• SOURCE DOCUMENT:
____

What about the no-huddle? The no-huddle is clearly not a strategic choice here; it's only intended to run up the score. It feels like an obvious "travesty" flag to me. But again, I'm stuck figuring out the rule. Does West Virginia run the clock under the mercy rule? Because if they don't, throwing a flag stops the clock, which works to Matewan's advantage. Backing them up 15 yards also works to Matewan's advantage. But if the clock is running, I suppose the ref could throw the flag and encourage the opponents to decline the penalty. While Butthole Kinder bitches about it (which a man of his limited morality clearly would), let the clock run!

What about a forfeit? No. That's like a nuclear weapon: we don't want to go there. That would punish the kids' deserved victory for the coach being a turd. I'm not comfortable taking away a win for that, or even threatening to (because you know Butthole Kinder would call my bluff).

So, in the end, there are few good options for the refs in such difficult situations, and while I'm glad ESPN's Easterbrook wrote what he did--it made me think--I think he's too hard on the officials. I'm simply can't come up with an effective and fair way for the officials to stop what happened. All of my ideas, which were developed over a couple of days of thinking, are far from perfect, and I doubt I'd be able to come up with them under pressure and on the spot.

Sometimes, I guess, the bad guys win, and we can't stop 'em.

12 Comments:

At 6:36 AM, Anonymous massref said...

As soon you mentioned Matewan, I wondered if you'd read about it in Easterbrook's column. TMQ is one of only two sites that I must check on a regular basis. (The other is an officiating website.) TMQ's football analysis is pretty darn good, he's funny, and he doesn't confine himself to football.

And I, too, thought that he was too hard on the officials. Unless you're prepared to forfeit the game, there's nothing you can do. You can't dictate tactics to a team.

I would hope that a state's athletic association might look into it from a sportsmanship aspect. I believe that CT has actually enacted penalties for any coach that wins by more than a certain number of points.

And while I certainly emphathize with those who claim that blowouts are the only time that the scrubs get to play, I think the benefits of a running clock far outweigh the drawbacks.

 
At 10:07 AM, Blogger TeacherRefPoet said...

Absolutely. Run the damn clock!

I'm not thrilled with the punitive nature of Connecticut's rule, however. It seems to me that a 50-point-win should be cause for a team to look into the game, not an automatic penalty. -Sports Illustrated- mentioned a coach that was legitimately trying to stay under a 50-point lead, but his third-string running back ran for a touchdown on an off-tackle play. I don't think a coach should be penalized for this. Neither did the losing coach in that game, whose appeal led CT not to suspend the winning coach.

 
At 4:57 AM, Blogger tommyspoon said...

Aren't you guys supposed to be neutral? Why should you care if Team A is stomping the bejezzus out of Team B? Don't get me wrong; these kind of stories really get my goat. But short of officials changing the very character of the game, I don't think there's anything that can be done. Except maybe giving the coaches a class on civility.

____

• DATA SEGMENT:
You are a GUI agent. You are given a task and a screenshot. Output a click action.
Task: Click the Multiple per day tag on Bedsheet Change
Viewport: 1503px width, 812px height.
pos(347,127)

____

• PROBLEM STATEMENT: Return the passage of the officiating blog post starting at "What about a" and ending at "call my bluff).", copied word for word. The data has no connection to the officiating blog post.

• ANSWER TO THIS EXERCISE:
What about a forfeit? No. That's like a nuclear weapon: we don't want to go there. That would punish the kids' deserved victory for the coach being a turd. I'm not comfortable taking away a win for that, or even threatening to (because you know Butthole Kinder would call my bluff).